We've got a Halloween party at Emma's school tonight, a race tomorrow morning, plans for the City after that, kids maybe having sleepovers, and then a day full of various birthday celebrations for Sally, who's turning a year older on Monday.  It looks like a full weekend, but with luck, we'll have a little time to sleep and breathe, too.

Have a good one.


  1. I think network TV's last concessions to youth were in animated shows like The Simpsons and Family Guy (which is also why most of cable cartoons are equally subversive). Ironically, variety shows that play late at night are relevant to youth, but they're busy doing other things, presumably, at that time. It might behoove NBC to create a Prime Time Show, for instance. The thing cable does every single time it wants to differentiate from the networks is increase the "adult" quotient, but a large part of the reason that they've managed to create most of the water cooler buzz of the last fifteen years is because they can promote fewer shows better than networks can with a much larger slate. That was why Heroes was so successful initially, because it managed to come up with a campaign that helped single it out ("save the cheerleader save the world") and why Lost was much more distinctive before a thousand other shows tried to replicate it. (Never mind that both shows, as all cult shows do with massive early hype, eventually lost significant fan and critical support; the major difference The Walking Dead, say, has is that it started out with relative anonymity and low expectations, and built its reputation and viewership over time. I think its success at the moment will eventually give way to a much smaller audience, the way Image declined over the years in comics.)
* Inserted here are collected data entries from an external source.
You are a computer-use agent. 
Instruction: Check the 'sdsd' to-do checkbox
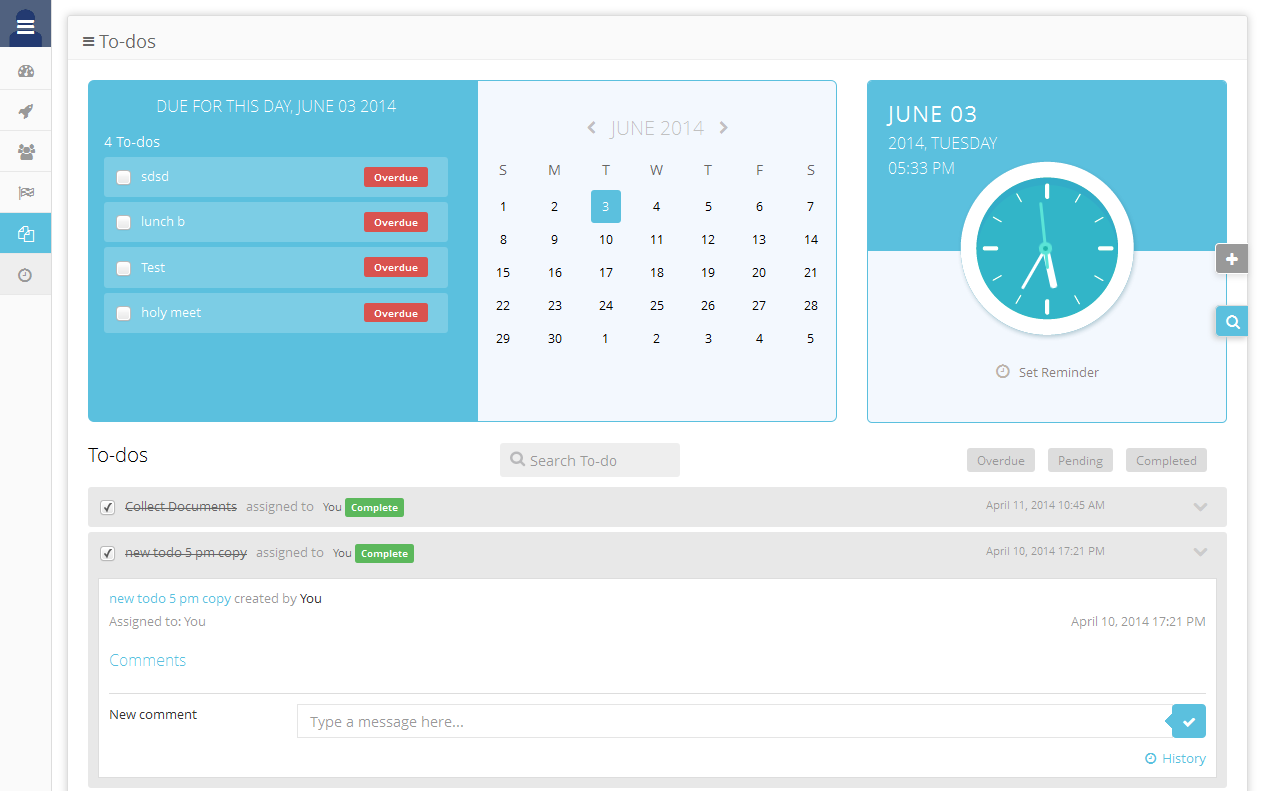click(x=124, y=177)
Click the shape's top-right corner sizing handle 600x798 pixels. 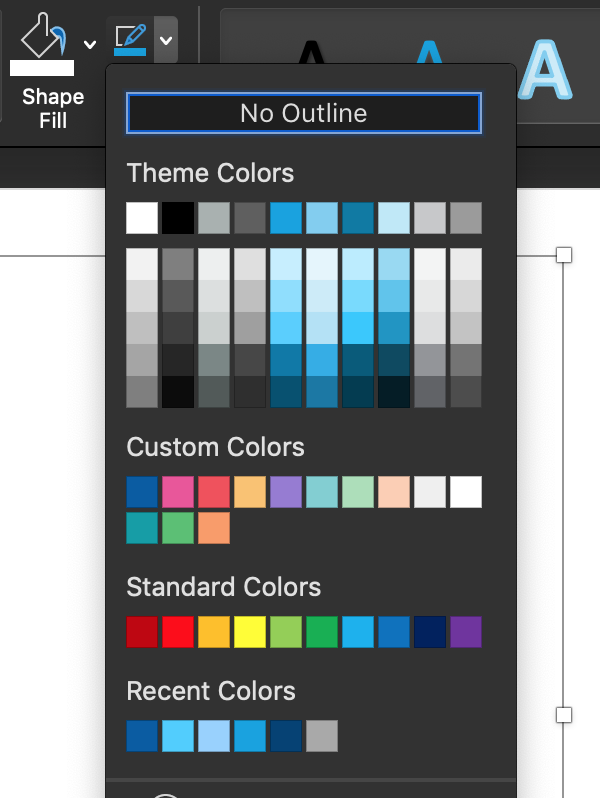[564, 255]
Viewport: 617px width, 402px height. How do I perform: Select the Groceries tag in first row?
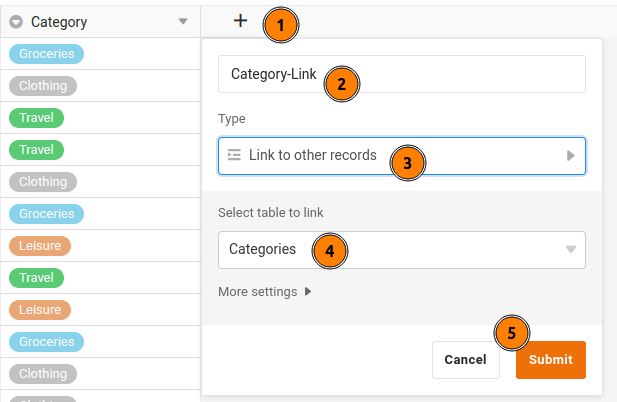pyautogui.click(x=46, y=54)
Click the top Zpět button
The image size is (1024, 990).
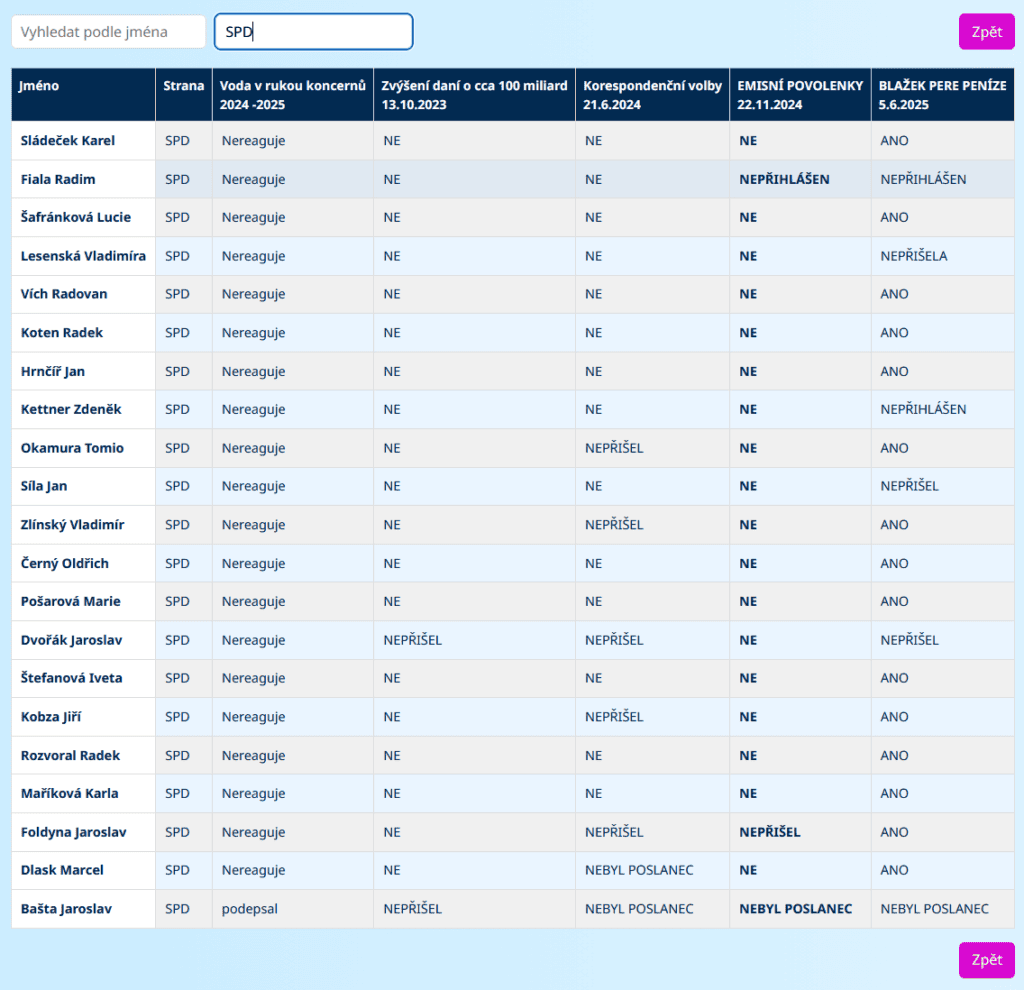coord(986,32)
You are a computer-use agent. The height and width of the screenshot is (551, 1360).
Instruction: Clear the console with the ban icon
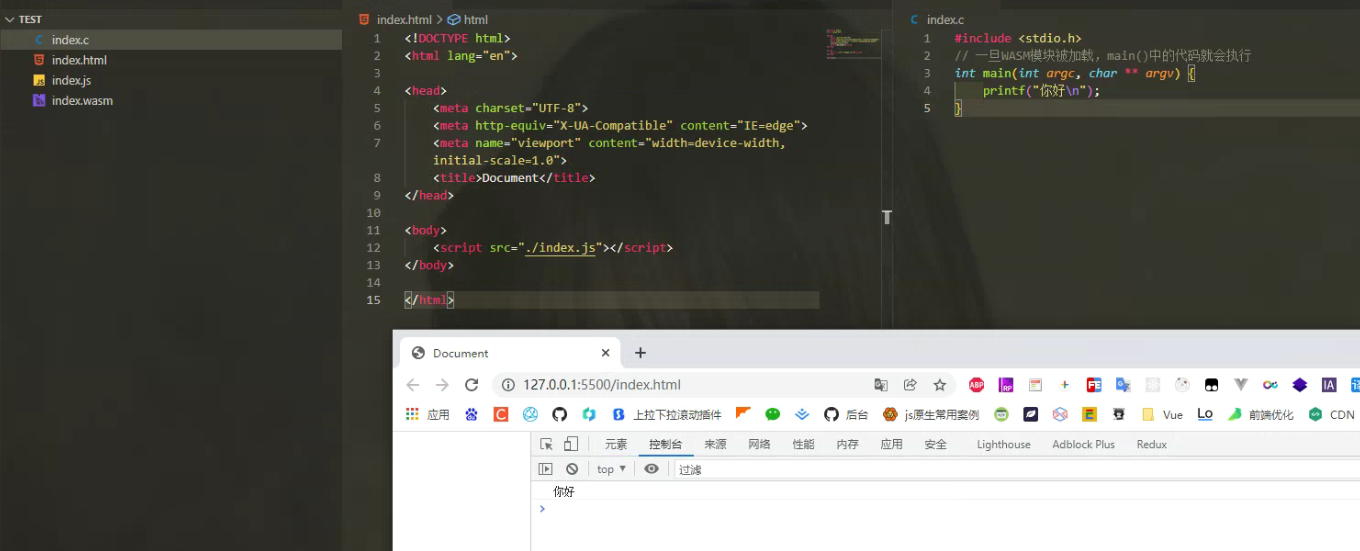(x=572, y=469)
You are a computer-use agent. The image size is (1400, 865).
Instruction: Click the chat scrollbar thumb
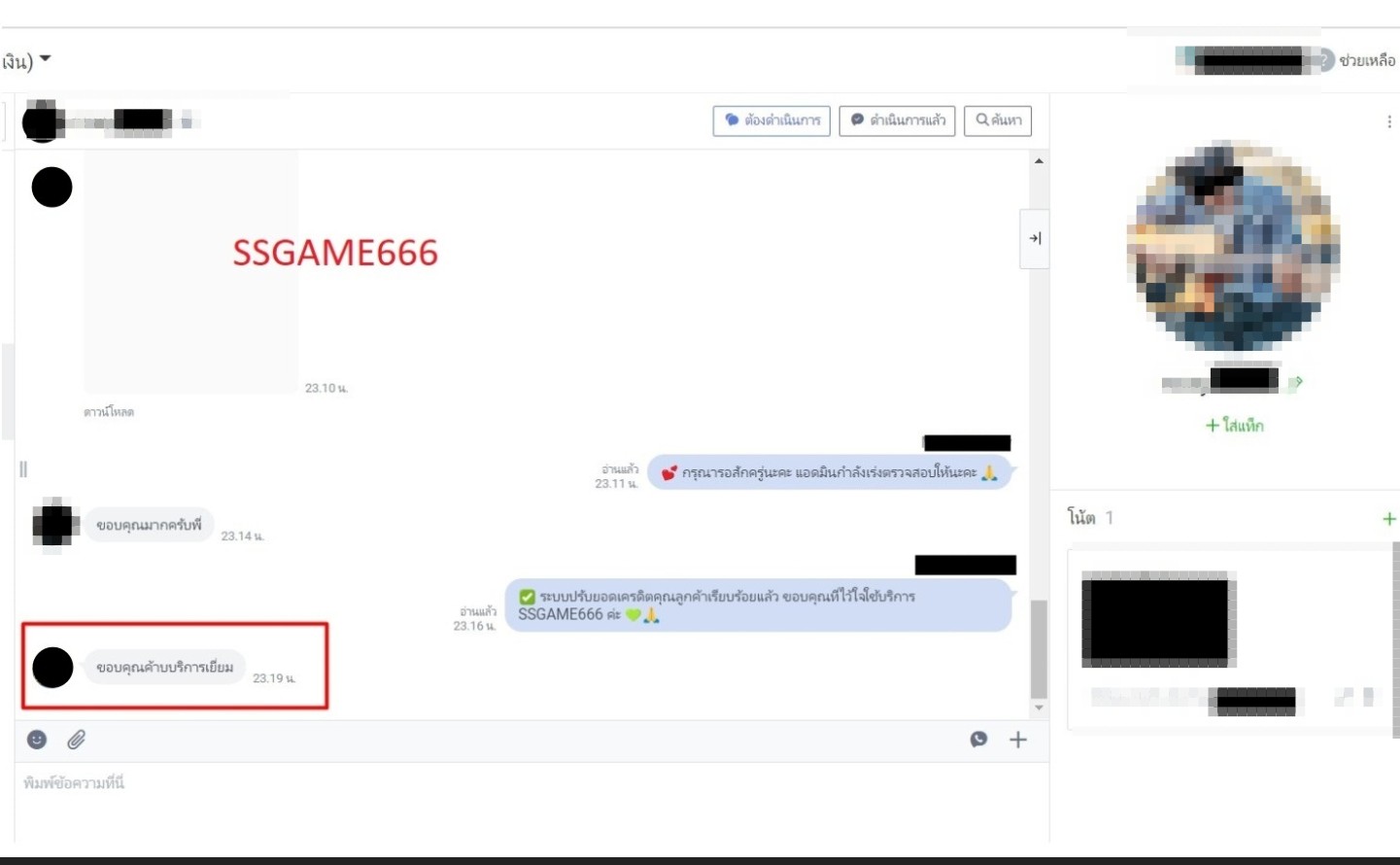1039,648
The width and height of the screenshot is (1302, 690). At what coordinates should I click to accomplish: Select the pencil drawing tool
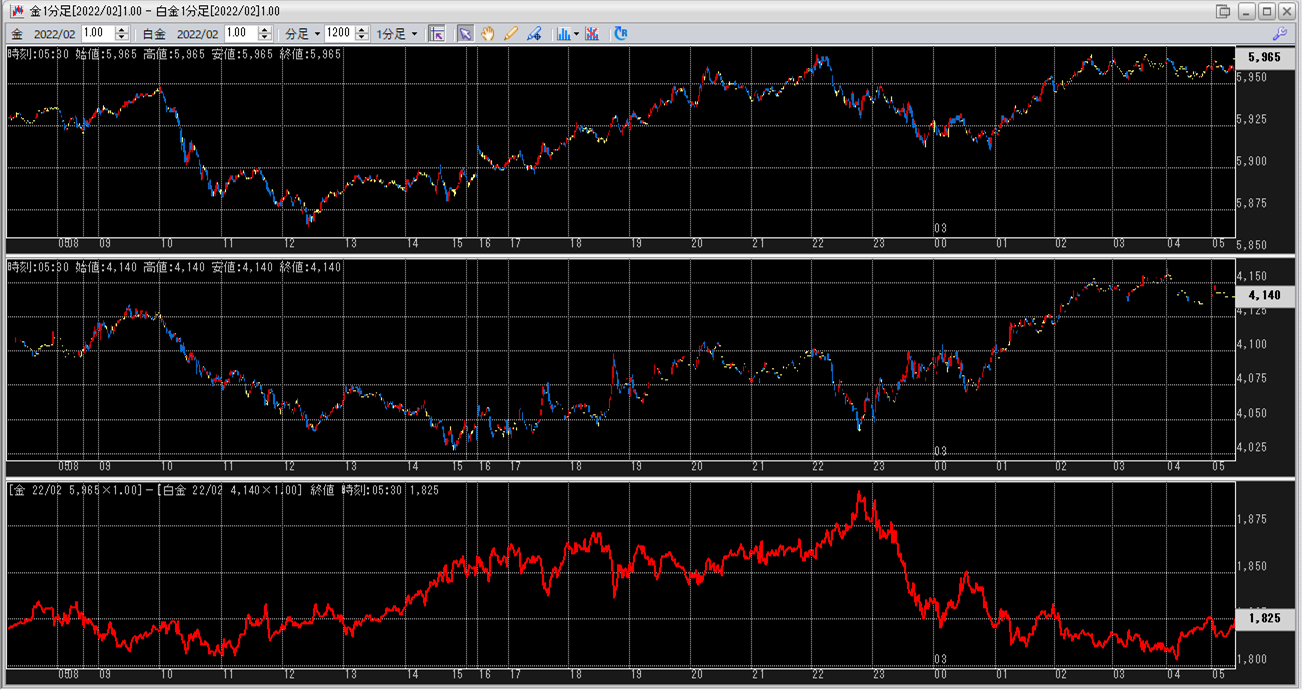[x=511, y=33]

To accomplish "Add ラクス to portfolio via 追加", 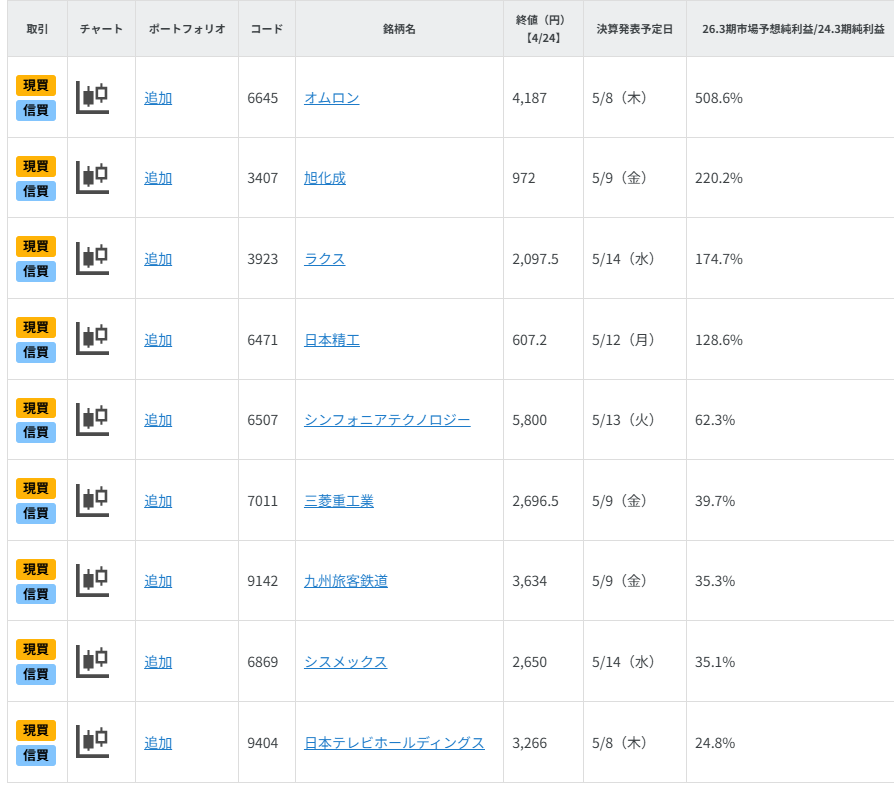I will (x=158, y=259).
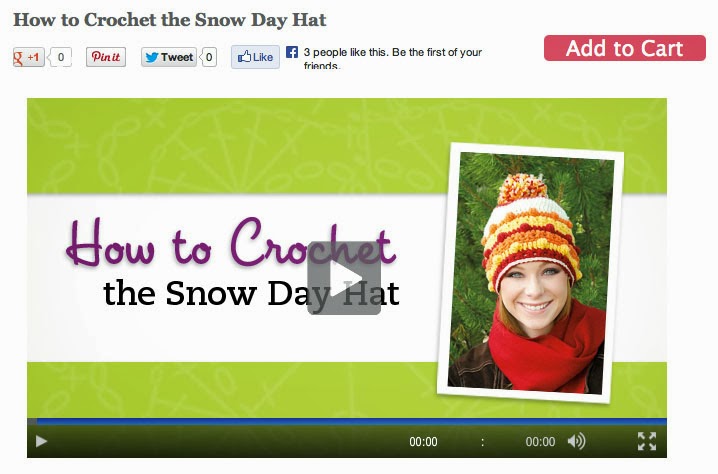Viewport: 718px width, 474px height.
Task: Click play in the video control bar
Action: click(x=41, y=441)
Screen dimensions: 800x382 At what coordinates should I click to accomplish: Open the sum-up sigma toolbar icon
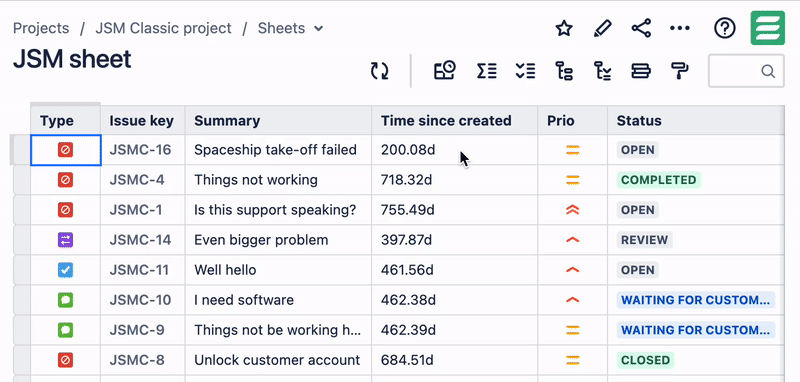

    It's great that there are alternative models being considered, but subscription-based services are really nothing more than an evolution of the cable model. They're not competition for YouTube, which is a vehicle for selective randomness (which is again one of the key things Family Guy represents, and what SNL and the late night talk shows have been doing for decades). The difference is a matter of structure. In a traditional format everything is put together in a neat little package and there are fixed limits on how long the programming needs to be because of the need to schedule everything. There is no scheduling on YouTube. That's the mobile device revolution right there. Everyone, in effect, is the executive producer of their own show.

    But I still think that's a fad. People aren't going to be walking around like that forever. Didn't it seem in the '80s like boomboxes would be everywhere forever? Technologies change. People adapt. Certain formats stick around, proven reliable. There's a reason why mobile devise companies come up with something "new" every year. They're desperate to stay ahead of the curve, which is to say, relevant. It would actually be far worse to completely adapt to current trends. It pays to be conservative sometimes, no matter how retrograde it can seem.

    Bottom line, the networks are already adapting. They've been accepted significantly diminished ratings for years. Shows that would've been cancelled in a heartbeat stick around for longer than ever. It also creates the sensation (the Internet effect) of anything that's actually popular being at the same time uncool (The Big Bang Theory).

    What're you gonna do?

    1. I've gotta say, I've never understood the appeal of The Big Bang Theory. That's a weird-looking show.